In 2019 I saw all forty-five football matches that Romford FC played; in 2020 I also saw every game the club played, but there were just twenty of them. The last game that Romford played in the 2019-20 season was against Tilbury on 11th March. There was a sense at that game that there was something pretty serious brewing, and the Isthmian League’s decision to put the season on hold for a few weeks came as no surprise.

 

Romford (in white) on the attack at Bury Town in October 2020, the last football match I'll see for the foreseeable future.
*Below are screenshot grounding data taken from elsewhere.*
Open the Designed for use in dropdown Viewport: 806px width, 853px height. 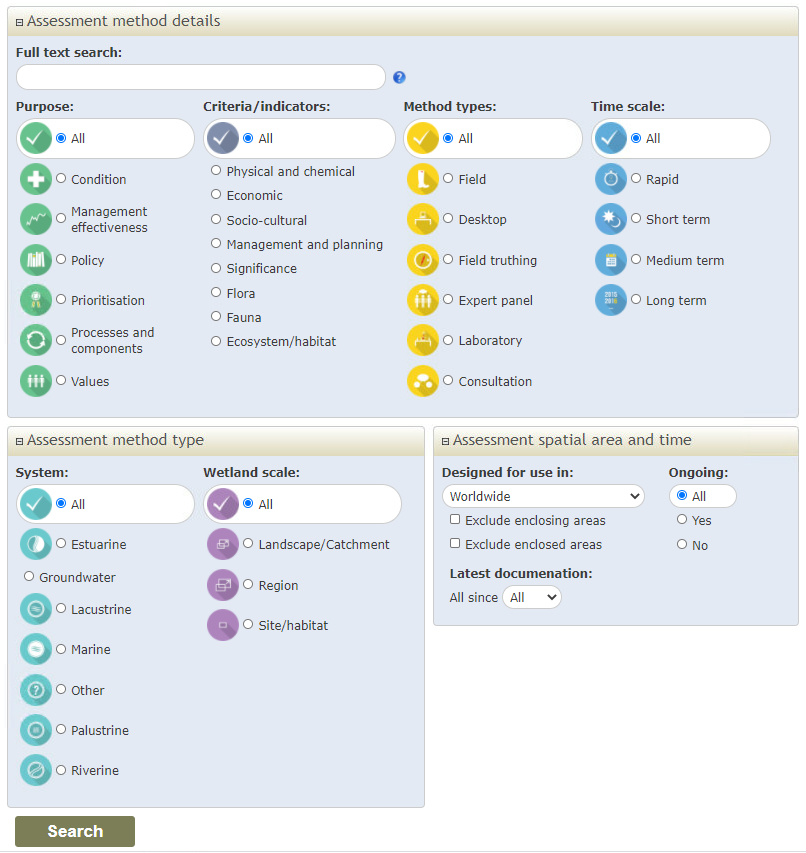coord(543,496)
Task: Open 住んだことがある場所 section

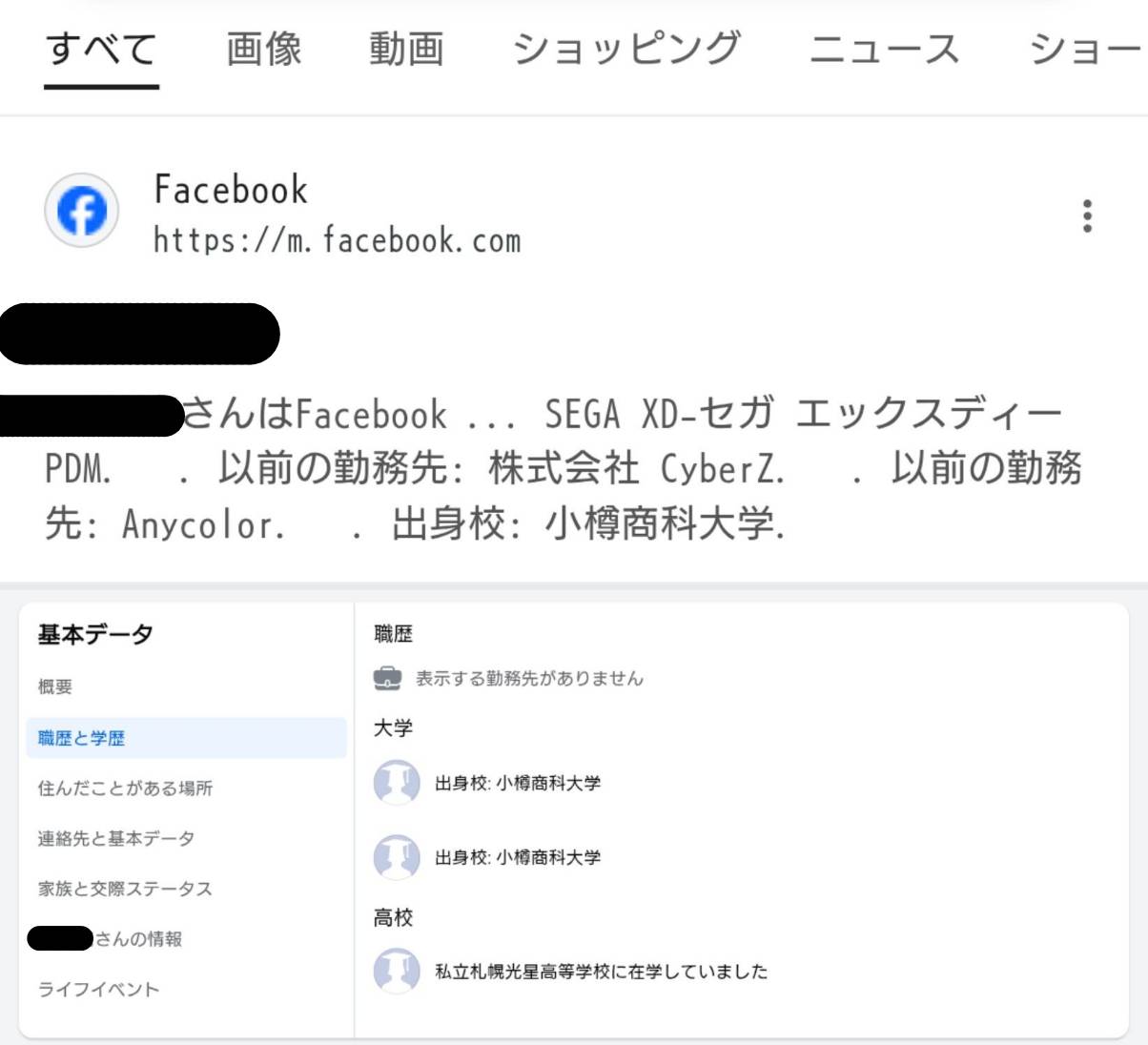Action: click(125, 789)

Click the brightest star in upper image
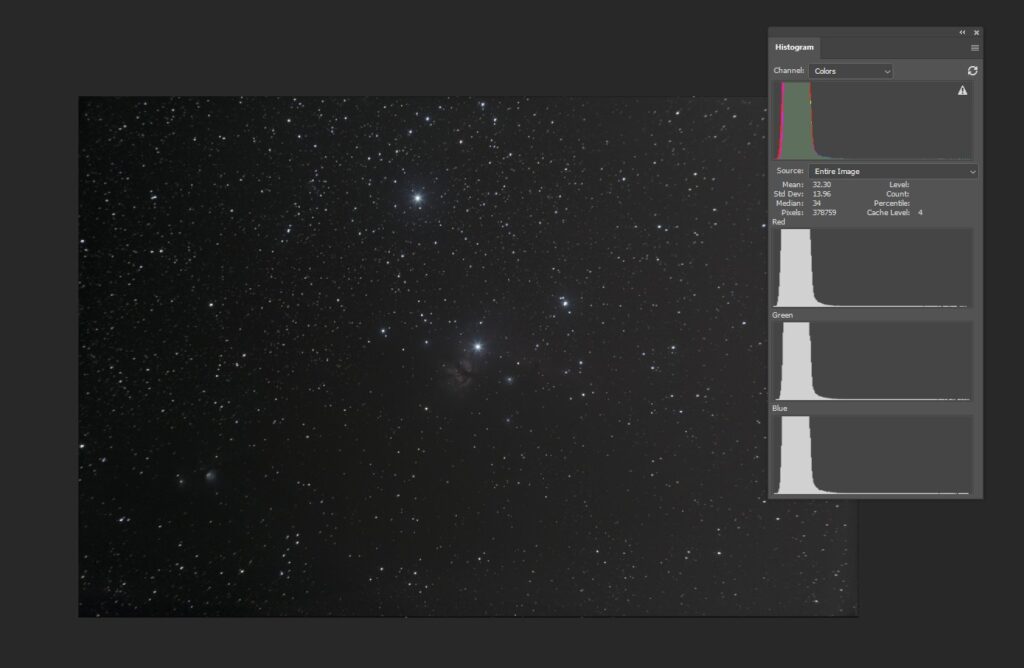tap(417, 198)
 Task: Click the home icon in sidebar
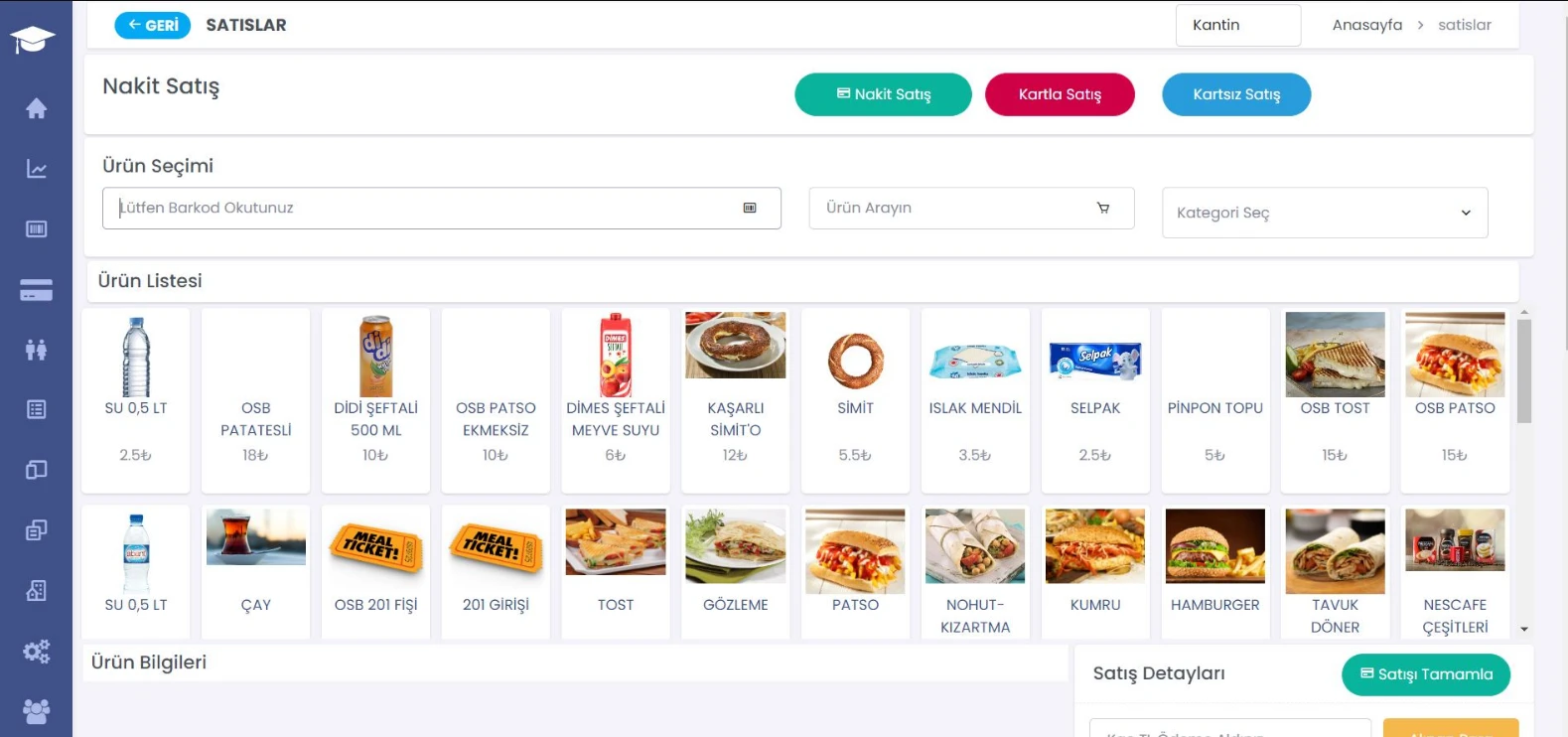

By the end of March, the decision had been reached to terminate the season at Romford’s level. This decision did not meet with universal approval, although in my view it was justified, if for no other reason than it provided certainty. When the 2020-21 season began in September, non-League clubs in football’s seventh and eighth tiers and below had to get used to a whole raft of new guidelines and protocols, which were gradually tightened until the end of October when new Government restrictions resulted in the season being suspended again. Attempts to restart again have not been successful (apart from a few matches in the Northern Premier League), and with the whole of the Isthmian League’s footprint now in Tier 4, in which non-elite sport is not permitted, the chances of a restart any time soon are slim to non-existent.

 

Those who were critical of the decision to null and void 2019-20 will no doubt be apoplectic if 2020-21 goes the same way. I see little prospect of it being possible to restart football below the National League (which, like the Premier and Football Leagues is considered elite and is continuing behind closed doors thanks to the £10m it received from The National Lottery) until maybe April. Null and voiding 2020-21 seems almost inevitable, and a decisive move needs to be made soon to provide everyone with certainty; the stop-start-stop cycle non-elite football has been in for the last few months does no one any good.

 

There are plenty of people who don’t believe that lockdowns work. My view is that the one that ran from March until the summer was successful but, having locked down too late, it was relaxed to soon. This has resulted in the lockdown>release>lockdown cycle we have become locked into. It’s analogous to a scab over a wound: let it follow its course and the scab will come off and the wound will heal after a month; pick it off after two weeks and it’s back to square one.

 

I understand why lengthy lockdowns are hard for business, and detrimental to people’s mental health, but a relentless lockdown>release>lockdown cycle is no better – worse, in fact as there is greater uncertainty, and for pubs and restaurants, there’s all that wasted stock.  I’m not being wise after the event, but when the initial national lockdown was introduced in March, I was of the opinion that it would last at least twelve months, eighteen months even (with or without a vaccine)

 

At the start of the pandemic, I thought it only a matter of time before I caught covid. As time went by, my concerns eased, but my anxiety has increased with the recent upsurge in cases, especially as I live close to the areas with the highest numbers, and even more so since the previously anonymous cases have recently begun to include people I know.

 

Right now, we are pinning our hopes on the vaccines, and I fervently hope that they are effective and administered quickly and allow us to break the vicious circle we are locked in at present, and which is doing my anxiety no good whatever.

 

In the run up to the New Year, social media was awash with posts bidding good riddance to 2020 and looking forward to 2021 as though the ticking of the clock would, by itself, make things right again: It won’t. Until we see positive effects from the vaccine, and until restrictions can be lifted safely, for some time to come it will be very much a case of meet the new year, same as the old year.